Iran’s increasing involvement in Assad’s civil war should light some serious warning signs and the main question remains what exactly will Tehran expect in return.
Up until now…
For a while, Tehran was content to support Assad politically and financially while downplaying its military aid in the civil war raging in Syria. It seemed, outwardly, satisfied to let its Hezbollah militia to spearhead the fight against the Syrian rebels while supporting the militia with IRGC “advisers” and “Afghan volunteers“. Although there were rumors that some of the casualties were Iranian troops, Tehran stuck to denials: Tehran supported Assad but Iranian troops were not involved in the battles and Assad himself joined in these denials.
At the same time, Iranian leaders such as Zarif and Larijani continued to warn foreign powers to stay away from the Syrian conflict and to let the Syrians deal with the civil war by themselves. Whenever talks of foreign involvement by the West or the UN arose, these same leaders would cry “foul” and call these efforts “meddling” while accusing “the West” of being responsible for the civil war in Syria, the birth of ISIS, the rise in extremism etc…
From bad to worse
Last week, Hezbollah requested Iran “send 50,000 soldiers from the infantry force to Syria to manage the war there and prevent the fall of the Assad regime, which has begun to collapse recently”. Qods leader Suleimani wasn’t far behind and announced that “the world will be surprised by what we and the Syrian military leadership are preparing for the coming days” and sure enough, word has leaked out that 15,000 Iranian troops are on their way to Syria.
What is not surprising is that numerous Iranian officials, including Rouhani, Zarif and Larijani reiterated over the past few days support for Assad. Rouhani ominously vowed to support Syria “until the end of the road” adding that Tehran has “not forgotten its moral obligations to Syria and will continue to provide help and support on its own terms to the government and nation of Syria“.
Many questions arise
- Is Iran’s involvement in Assad’s civil war legitimate? Iran and Syria signed a military agreement endowing both sides to aid each other in case of war. But in this case, Syria is not fighting a war against another country. Tehran argues that the rebels are supported by foreign powers, namely Saudi Arabia, which gives it the right to aid its ally. This is a classic case of the “chicken and the egg” since the Saudis stated that their support of the rebels is in response to Iran’s support of Assad (echoes the situation in Yemen in which the Saudis are bombing the Houthi rebels who managed to overthrow the Yemeni government with the aid of Tehran).

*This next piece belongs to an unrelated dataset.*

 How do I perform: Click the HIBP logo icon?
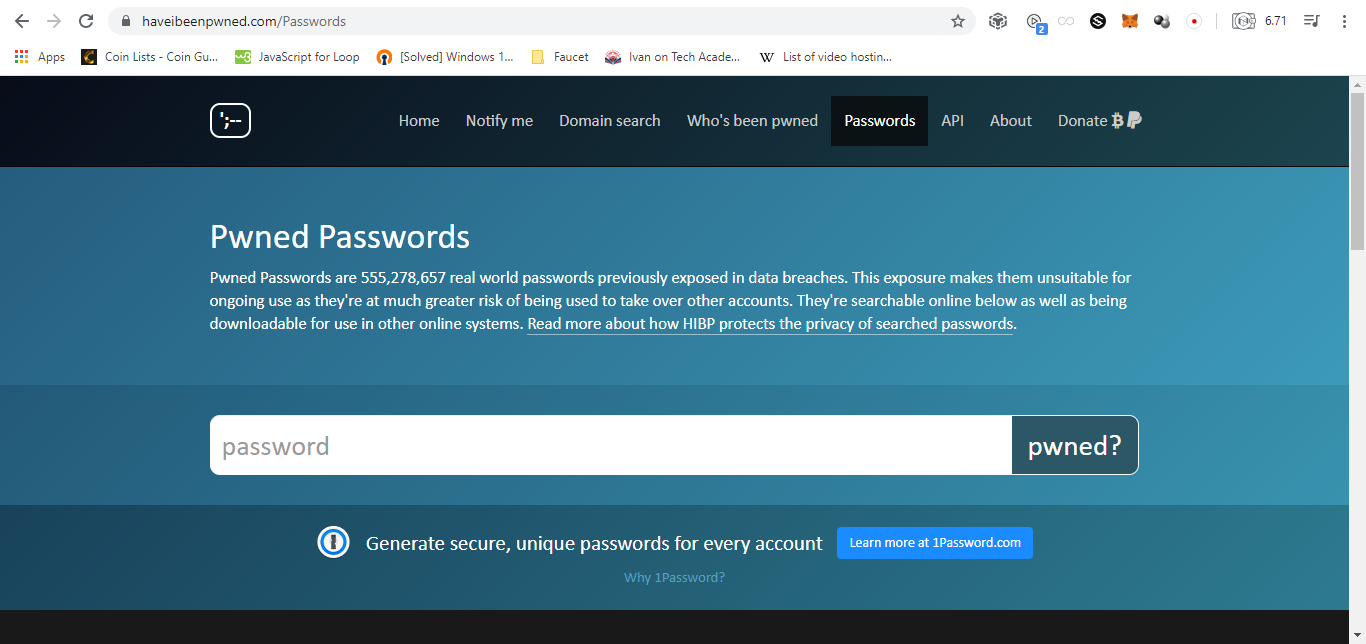point(230,121)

- Does this involvement reflect the will of the Iranian people? Tehran’s decision to finance a civil war in Syria (estimated at $10 billion) comes at a time when the Iranian economy is still weak. Zarif said that “the government of Iran follows the people not the other way around” but does the Iranian people support such an escalation of Iran’s involvement in Syria? Are the Iranian people ready to kill and fight for Assad? Nobody knows because nobody asked the people.
- What does Iran expect in return from Assad? Trade, an obvious reason, can not be a reasonable option since Syria’s economy is shaterred. Some might argue that Tehran’s increased involvement reflects its fears of ISIS and other militia hostile towards Iran and or Shiites. Others believe that Syria is destined to be part of Iran’s aspirations for an empire that will include Lebanon, Iraq, Syria and Yemen for now.
Whatever the case may be, Tehran’s increased support in Syria will not be overlooked by the regional powers nor the UN. If Assad is destined to fall in his civil war, Iran’s intrusion can only escalate the involvement of other regional powers in the area, namely Turkey and Saudi Arabia.